The Stockholm-3 Model for Prostate Cancer Detection: Algorithm Update, Biomarker Contribution, and Reflex Test Potential
Abstract
BACKGROUND: It has been shown that the Stockholm-3 model (S3M) outperforms prostate-specific antigen (PSA) as a screening tool for prostate cancer. OBJECTIVE: To update the S3M, to give a detailed account of the value of each predictor in the S3M, and to evaluate the S3M as a reflex test for men with PSA ≥3ng/ml. DESIGN, SETTING, AND PARTICIPANTS: During 2012-2015, the Stockholm-3 study evaluated the S3M relative to PSA as tests for Gleason score ≥7 prostate cancers among men aged 50-69 yr.
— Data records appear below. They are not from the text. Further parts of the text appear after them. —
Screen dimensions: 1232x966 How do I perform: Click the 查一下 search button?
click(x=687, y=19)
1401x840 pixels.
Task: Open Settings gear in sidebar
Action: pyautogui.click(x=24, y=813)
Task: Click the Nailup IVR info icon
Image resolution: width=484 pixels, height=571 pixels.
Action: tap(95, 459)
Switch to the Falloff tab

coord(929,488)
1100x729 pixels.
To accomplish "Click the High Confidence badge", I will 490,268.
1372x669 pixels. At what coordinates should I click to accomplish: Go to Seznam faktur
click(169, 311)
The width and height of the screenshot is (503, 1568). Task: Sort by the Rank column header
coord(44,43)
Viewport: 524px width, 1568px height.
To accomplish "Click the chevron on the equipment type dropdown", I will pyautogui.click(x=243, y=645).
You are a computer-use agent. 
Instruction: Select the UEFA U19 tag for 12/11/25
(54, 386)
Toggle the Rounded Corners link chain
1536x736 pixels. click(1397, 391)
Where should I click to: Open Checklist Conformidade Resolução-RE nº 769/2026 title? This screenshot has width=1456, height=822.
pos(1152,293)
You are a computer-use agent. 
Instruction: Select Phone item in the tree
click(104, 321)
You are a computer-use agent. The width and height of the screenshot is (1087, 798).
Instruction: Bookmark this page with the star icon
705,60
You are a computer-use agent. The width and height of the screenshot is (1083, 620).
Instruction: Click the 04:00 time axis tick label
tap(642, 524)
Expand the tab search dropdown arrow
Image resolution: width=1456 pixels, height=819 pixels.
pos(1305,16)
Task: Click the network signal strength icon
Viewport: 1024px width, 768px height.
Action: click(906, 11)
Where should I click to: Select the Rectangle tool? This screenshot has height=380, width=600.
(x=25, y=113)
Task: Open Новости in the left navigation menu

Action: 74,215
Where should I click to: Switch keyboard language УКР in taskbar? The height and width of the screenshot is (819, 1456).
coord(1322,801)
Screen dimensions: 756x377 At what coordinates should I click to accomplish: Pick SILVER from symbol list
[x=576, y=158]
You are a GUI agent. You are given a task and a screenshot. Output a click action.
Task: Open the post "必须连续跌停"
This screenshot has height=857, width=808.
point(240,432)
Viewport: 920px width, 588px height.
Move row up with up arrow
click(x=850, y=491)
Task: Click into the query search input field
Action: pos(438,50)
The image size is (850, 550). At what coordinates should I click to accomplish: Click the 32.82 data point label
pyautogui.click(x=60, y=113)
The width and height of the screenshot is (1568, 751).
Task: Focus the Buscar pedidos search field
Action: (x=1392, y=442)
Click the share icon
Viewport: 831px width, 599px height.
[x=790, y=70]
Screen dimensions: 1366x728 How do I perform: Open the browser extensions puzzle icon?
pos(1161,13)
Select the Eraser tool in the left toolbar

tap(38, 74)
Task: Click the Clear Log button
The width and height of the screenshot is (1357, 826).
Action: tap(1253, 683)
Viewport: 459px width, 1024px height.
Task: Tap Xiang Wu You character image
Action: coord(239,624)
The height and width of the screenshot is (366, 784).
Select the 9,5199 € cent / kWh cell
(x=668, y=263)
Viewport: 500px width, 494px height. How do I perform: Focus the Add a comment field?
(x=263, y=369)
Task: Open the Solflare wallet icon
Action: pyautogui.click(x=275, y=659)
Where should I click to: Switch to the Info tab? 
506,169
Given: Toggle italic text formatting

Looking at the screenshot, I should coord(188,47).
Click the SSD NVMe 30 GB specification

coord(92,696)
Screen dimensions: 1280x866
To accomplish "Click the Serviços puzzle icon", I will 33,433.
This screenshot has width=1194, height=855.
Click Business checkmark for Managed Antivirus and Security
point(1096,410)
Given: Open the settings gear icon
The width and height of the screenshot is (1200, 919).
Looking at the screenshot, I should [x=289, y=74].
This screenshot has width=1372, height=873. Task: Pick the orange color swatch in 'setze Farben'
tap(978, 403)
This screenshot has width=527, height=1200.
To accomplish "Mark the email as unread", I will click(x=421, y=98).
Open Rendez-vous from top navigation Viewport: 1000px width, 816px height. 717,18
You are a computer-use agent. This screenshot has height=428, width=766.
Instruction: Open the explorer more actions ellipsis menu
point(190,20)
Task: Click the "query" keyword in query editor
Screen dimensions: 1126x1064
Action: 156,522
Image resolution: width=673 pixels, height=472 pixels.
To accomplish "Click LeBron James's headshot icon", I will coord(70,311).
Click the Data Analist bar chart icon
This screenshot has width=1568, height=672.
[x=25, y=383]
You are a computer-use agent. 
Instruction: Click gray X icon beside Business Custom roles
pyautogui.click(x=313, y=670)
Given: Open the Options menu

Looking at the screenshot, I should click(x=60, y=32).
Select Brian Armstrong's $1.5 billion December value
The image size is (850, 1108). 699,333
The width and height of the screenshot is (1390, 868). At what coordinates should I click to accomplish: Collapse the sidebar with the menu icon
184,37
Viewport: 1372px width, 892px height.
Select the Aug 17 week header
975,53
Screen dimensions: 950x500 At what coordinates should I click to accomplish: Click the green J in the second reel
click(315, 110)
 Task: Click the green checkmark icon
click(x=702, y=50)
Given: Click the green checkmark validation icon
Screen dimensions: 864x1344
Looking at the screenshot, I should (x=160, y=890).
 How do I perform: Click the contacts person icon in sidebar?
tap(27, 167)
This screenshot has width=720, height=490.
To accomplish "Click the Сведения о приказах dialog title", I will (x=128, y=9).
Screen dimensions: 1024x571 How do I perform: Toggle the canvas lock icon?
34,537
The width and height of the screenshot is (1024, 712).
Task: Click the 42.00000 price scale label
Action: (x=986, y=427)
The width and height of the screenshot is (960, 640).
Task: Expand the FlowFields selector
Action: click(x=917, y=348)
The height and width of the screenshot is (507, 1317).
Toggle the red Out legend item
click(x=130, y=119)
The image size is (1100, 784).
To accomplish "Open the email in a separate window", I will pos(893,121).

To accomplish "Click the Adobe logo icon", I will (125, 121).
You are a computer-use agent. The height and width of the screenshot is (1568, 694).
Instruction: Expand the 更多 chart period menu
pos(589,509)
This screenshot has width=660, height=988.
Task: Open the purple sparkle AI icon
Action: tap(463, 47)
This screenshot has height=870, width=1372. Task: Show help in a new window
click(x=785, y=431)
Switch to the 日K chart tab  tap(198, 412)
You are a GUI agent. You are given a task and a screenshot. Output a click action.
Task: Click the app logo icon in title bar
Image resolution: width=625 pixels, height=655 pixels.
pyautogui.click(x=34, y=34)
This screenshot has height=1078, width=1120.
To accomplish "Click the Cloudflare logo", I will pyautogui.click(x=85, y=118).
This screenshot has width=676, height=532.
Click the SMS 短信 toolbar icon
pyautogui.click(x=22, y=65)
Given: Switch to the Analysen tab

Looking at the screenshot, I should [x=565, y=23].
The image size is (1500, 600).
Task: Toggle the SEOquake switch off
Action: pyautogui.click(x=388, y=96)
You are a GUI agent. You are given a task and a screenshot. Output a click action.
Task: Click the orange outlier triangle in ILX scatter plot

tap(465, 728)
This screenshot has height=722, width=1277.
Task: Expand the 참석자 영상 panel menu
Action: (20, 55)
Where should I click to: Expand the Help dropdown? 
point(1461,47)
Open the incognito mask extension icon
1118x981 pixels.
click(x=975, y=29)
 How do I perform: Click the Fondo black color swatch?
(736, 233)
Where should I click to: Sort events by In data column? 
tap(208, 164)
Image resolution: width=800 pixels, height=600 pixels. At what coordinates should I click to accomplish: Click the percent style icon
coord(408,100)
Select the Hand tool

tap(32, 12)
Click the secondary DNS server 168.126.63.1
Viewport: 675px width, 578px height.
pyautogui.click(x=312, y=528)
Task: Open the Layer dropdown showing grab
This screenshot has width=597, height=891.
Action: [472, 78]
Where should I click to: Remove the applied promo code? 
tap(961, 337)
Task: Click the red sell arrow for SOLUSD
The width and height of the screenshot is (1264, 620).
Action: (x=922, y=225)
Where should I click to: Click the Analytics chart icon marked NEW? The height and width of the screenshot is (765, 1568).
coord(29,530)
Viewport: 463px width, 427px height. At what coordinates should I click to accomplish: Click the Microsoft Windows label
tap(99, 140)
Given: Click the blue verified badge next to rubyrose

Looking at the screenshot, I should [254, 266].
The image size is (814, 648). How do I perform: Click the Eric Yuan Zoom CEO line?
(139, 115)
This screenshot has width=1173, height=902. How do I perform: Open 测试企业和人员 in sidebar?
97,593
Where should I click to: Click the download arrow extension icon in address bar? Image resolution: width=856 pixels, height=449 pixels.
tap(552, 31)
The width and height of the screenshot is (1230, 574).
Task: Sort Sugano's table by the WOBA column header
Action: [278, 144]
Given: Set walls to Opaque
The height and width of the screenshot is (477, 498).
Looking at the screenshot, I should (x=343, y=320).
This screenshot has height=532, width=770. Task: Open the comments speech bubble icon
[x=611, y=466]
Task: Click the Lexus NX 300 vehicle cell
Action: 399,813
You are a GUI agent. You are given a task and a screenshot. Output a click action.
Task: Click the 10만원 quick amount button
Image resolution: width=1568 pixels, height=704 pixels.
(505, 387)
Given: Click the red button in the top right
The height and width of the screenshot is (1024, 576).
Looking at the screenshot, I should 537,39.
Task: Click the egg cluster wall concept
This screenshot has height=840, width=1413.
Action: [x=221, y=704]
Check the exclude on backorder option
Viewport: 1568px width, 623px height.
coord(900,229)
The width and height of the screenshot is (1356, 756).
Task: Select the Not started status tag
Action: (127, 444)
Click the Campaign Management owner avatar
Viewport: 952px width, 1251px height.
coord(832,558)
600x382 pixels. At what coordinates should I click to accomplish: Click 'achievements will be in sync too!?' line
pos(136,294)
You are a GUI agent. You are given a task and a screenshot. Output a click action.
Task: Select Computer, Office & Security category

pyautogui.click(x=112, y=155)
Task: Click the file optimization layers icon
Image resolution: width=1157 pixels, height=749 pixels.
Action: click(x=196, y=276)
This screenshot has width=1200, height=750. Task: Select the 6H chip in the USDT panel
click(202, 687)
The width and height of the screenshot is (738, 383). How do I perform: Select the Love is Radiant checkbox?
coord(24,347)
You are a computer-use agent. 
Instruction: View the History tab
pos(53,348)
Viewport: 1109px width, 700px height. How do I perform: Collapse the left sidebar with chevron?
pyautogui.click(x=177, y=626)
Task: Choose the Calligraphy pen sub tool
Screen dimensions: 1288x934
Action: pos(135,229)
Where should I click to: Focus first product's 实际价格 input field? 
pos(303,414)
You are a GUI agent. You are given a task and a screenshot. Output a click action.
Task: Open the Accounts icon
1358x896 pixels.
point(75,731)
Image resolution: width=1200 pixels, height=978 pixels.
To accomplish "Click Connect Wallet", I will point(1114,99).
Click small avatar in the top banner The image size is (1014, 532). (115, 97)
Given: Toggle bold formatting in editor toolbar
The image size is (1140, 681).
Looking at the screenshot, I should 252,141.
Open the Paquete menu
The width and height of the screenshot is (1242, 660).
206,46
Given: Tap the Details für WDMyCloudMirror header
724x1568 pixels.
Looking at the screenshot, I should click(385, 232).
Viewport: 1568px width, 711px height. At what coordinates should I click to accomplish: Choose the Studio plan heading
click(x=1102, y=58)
The participants (n=59 159) underwent both tests, and biopsy was recommended if at least one was positive. A total of 5073 men had a biopsy because of elevated PSA (≥3ng/ml). OUTCOME MEASUREMENTS AND STATISTICAL ANALYSIS: Logistic regression was used to update the S3M: intact PSA was removed, HOXB13 was included, and the model was fitted to data from the Stockholm-3 training and validation cohorts. To compare S3M with PSA, we fixed the sensitivity for detection of high-grade cancer and evaluated the performance as the number of biopsies needed to achieve that sensitivity for each test. RESULTS AND LIMITATIONS: The updated S3M slightly improved the area under the receiver operating characteristic curve compared to previously published results (0.75 vs 0.74). When used as a reflex test for men with PSA ≥3ng/ml, S3M reduced the number of biopsies needed by 34% compared to the use of PSA alone, with equal sensitivity. A limitation is the ethnically homogeneous population. CONCLUSIONS: A major problem with PSA screening-too many unnecessary biopsies-can be mitigated if S3M is used as a reflex test. PATIENT SUMMARY: To find aggressive prostate cancer with the minimum number of negative biopsies and detection of clinically insignificant cancers, we evaluated the use of a personalized diagnostic prediction model as a second test for men with a positive prostate-specific antigen (PSA) test. We found that this two-step approach could reduce prostate biopsies by a third compared to using PSA alone.